_Provided data_
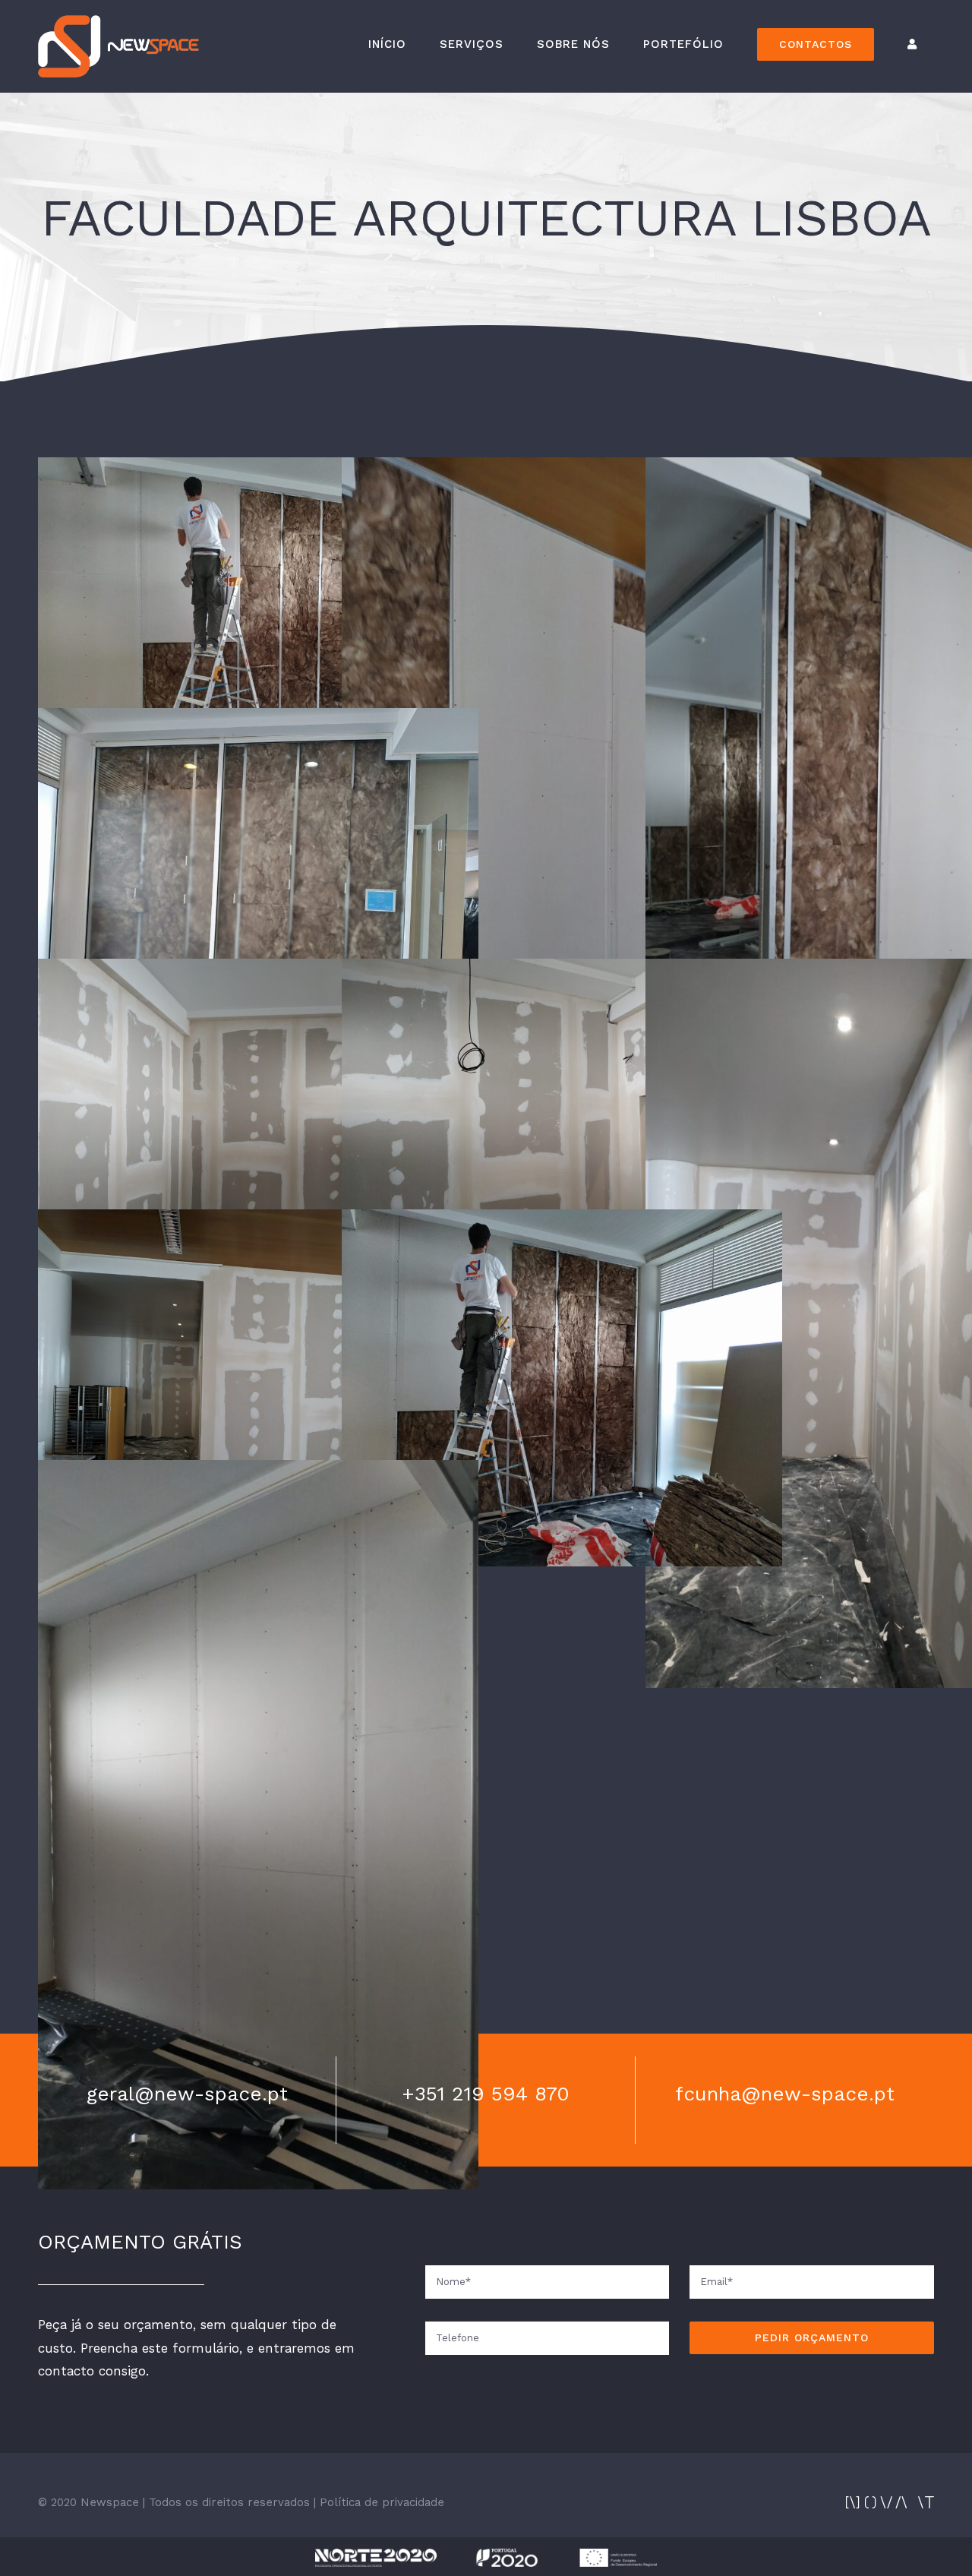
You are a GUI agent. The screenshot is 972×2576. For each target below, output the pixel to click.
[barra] (486, 2554)
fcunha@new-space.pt (785, 2093)
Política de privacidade (382, 2502)
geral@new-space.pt (187, 2093)
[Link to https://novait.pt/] (890, 2502)
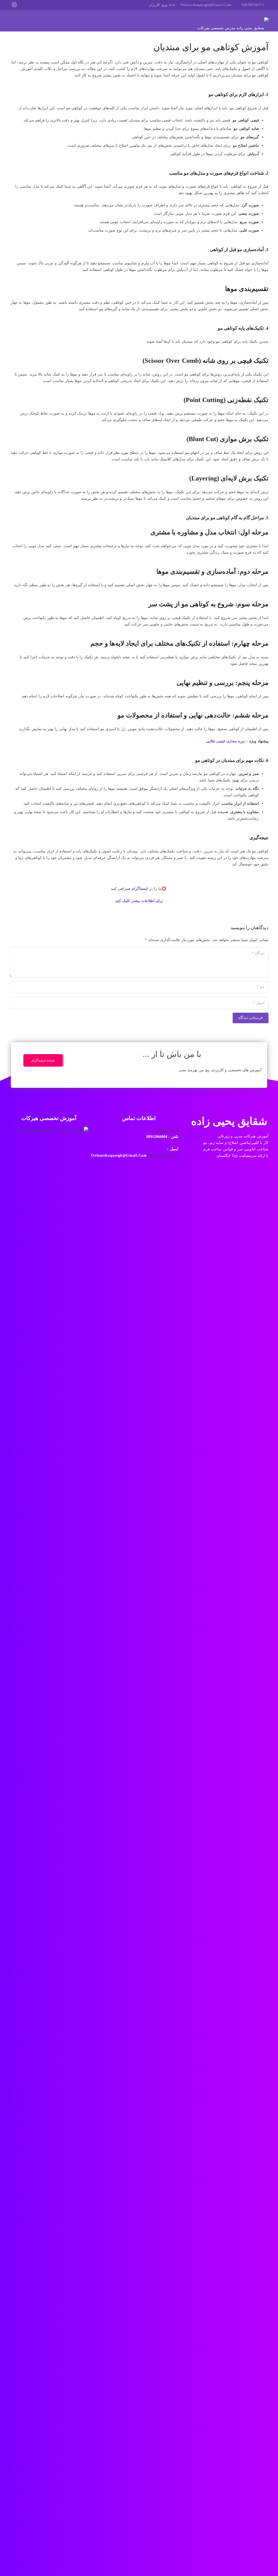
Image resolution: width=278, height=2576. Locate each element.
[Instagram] (14, 5)
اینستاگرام (140, 889)
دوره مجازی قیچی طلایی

_Your instructions_
No pictures should appear in the copy. Print exactly the lines above from the line containing "geral@new-space.pt (187, 2093)" through the last line of the data.

_Solution to this exercise_
geral@new-space.pt (187, 2093)
[Link to https://novait.pt/] (890, 2502)
Image resolution: width=278, height=2576. Locate each element.
[Instagram] (14, 5)
اینستاگرام (140, 889)
دوره مجازی قیچی طلایی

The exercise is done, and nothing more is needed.